If your anxiety has kicked in over my last story you’ll be happy to know”My” Sienna and I have been talking for a bit on and off tonight.

Pretty quickly I can tell something is wrong with her. Using that lump 3′ above my ass I ask her to tell me what’s going on and I’ll listen. What can I say..I love the crazy bitch.

She tells me about how she’s at a point where she needs to make a life changing decision about staying with her husband or branching off. Apparently this fucker has been doing better and trying hard and all that B.S…after years and years and years. I tell her “if you do anything, get out of this unhealthy relationship”.

I know she’s not convinced because she keeps talking about how he’s “the safe bet” and she can tell how his personality has changed. Ugh… once again same story different guy. I never thought I had to worry about this asshole to be honest. BUT…I really don’t. I want that girl to be happy and smile, I do.

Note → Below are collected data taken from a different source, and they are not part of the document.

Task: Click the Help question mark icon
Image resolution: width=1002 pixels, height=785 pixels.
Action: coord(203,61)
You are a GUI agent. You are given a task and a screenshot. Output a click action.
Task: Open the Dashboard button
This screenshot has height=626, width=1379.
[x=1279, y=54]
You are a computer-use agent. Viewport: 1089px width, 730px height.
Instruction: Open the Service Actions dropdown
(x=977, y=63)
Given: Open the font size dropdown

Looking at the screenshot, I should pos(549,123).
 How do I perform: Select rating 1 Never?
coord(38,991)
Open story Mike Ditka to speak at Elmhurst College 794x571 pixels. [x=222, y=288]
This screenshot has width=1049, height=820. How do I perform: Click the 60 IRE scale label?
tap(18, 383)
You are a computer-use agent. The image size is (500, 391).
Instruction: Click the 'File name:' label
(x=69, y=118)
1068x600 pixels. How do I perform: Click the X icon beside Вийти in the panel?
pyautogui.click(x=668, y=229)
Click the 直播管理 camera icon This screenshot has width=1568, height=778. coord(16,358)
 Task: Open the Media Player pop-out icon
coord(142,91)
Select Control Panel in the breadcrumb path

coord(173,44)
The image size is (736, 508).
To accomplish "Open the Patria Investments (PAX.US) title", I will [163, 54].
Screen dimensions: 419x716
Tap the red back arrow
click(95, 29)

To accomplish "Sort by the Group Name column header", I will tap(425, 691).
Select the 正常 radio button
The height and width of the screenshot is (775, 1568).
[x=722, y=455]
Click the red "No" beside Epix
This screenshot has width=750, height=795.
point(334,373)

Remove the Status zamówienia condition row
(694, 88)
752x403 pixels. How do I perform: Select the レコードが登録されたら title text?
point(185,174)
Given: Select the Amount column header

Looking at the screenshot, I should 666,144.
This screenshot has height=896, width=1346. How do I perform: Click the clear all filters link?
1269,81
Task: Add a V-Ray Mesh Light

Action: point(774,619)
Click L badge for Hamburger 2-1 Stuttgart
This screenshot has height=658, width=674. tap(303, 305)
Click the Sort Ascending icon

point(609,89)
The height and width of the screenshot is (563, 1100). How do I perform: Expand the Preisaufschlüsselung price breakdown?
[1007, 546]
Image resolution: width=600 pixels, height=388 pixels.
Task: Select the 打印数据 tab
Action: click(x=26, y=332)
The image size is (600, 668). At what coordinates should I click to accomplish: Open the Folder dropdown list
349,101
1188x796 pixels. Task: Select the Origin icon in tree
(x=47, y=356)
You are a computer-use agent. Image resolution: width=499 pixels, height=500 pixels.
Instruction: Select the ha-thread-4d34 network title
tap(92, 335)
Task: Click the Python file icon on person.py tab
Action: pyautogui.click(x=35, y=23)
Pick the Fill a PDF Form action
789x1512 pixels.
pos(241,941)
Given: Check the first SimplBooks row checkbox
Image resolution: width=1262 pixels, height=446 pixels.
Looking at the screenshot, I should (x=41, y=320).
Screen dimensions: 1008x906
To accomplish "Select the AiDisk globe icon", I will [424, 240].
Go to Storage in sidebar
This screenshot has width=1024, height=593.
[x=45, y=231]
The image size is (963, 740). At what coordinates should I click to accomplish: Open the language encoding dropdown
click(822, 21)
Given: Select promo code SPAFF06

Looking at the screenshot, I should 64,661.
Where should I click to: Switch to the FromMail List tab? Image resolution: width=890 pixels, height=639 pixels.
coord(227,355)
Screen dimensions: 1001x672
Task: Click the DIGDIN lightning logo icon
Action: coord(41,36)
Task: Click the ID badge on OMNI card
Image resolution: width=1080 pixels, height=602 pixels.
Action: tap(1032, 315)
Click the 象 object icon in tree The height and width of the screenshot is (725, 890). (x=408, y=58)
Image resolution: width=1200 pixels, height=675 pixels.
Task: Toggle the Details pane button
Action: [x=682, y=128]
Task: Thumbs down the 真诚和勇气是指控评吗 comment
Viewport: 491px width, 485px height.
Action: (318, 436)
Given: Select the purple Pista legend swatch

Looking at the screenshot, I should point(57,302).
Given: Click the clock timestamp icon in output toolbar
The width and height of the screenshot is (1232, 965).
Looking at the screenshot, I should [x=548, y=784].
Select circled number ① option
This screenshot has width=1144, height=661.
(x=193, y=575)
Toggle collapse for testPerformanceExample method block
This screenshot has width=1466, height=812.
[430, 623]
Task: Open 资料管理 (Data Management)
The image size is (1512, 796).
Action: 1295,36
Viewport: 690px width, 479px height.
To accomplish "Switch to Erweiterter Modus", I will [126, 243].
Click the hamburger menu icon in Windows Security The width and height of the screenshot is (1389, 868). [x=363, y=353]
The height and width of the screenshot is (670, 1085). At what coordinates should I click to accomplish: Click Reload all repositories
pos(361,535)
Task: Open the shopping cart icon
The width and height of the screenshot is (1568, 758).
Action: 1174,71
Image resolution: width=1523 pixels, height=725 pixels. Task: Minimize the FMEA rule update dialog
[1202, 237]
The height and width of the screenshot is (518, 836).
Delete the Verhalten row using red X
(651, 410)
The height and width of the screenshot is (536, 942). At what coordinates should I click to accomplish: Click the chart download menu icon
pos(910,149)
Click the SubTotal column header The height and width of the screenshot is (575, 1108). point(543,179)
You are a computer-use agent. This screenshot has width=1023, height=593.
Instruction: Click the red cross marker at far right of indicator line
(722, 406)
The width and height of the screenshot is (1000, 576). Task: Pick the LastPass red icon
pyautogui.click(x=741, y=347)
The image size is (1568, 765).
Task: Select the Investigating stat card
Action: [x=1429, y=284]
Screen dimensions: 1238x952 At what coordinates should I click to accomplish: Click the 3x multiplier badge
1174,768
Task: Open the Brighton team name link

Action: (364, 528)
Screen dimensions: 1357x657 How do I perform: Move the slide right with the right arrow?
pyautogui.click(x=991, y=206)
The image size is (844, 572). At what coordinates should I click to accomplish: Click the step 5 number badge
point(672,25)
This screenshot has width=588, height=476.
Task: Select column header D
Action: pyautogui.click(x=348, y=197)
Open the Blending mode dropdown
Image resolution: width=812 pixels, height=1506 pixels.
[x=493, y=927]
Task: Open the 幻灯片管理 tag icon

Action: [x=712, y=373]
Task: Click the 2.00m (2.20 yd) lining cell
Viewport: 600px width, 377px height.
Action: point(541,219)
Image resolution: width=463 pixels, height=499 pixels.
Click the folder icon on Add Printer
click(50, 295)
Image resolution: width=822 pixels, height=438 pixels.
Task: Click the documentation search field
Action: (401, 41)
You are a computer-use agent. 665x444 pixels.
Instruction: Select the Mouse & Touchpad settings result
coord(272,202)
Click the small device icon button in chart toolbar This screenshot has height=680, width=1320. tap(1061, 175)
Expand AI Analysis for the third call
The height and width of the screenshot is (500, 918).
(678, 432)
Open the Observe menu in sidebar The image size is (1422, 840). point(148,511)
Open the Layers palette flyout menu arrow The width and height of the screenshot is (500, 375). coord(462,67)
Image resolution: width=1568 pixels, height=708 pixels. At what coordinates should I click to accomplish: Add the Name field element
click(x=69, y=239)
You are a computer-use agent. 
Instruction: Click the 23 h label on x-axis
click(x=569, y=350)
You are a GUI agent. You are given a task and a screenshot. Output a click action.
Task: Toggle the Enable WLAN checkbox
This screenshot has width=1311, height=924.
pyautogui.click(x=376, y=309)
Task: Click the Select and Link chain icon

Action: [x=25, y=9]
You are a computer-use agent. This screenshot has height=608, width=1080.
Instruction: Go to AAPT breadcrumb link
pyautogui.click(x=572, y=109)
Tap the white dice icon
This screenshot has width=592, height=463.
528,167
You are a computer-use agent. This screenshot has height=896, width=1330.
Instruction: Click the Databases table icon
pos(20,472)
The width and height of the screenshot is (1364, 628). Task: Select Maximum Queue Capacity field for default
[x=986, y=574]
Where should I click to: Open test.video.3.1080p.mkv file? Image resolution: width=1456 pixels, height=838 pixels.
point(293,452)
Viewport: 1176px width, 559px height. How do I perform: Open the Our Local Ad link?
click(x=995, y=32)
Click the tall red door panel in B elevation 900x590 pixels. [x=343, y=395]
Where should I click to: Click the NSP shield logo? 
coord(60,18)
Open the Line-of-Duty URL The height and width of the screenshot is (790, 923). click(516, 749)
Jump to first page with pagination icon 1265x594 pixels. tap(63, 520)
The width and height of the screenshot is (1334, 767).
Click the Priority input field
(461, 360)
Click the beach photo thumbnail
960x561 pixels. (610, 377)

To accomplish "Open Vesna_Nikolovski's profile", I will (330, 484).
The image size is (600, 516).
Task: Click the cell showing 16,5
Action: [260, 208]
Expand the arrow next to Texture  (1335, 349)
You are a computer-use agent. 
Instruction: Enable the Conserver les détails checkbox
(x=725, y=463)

So, I spill my guts to her and tell her I know its a big mistake and that she needs to put herself first for once and take back her life. She’s always putting other people ahead of her and she needs to be a bit selfish now. I think my exact words were “I know you care a lot about people..its great. but once in your life think about you. From all you’ve said (if it’s been true)..this is not the relationship for you; its just not.

We’re still talking and I don’t know what she’ll decide…I just hope she is wise enough to make the smart choice for her. It’s gonna hurt either way, but it needs to happen. As much as I hate not being her man, I’ll be there to support her when she needs it.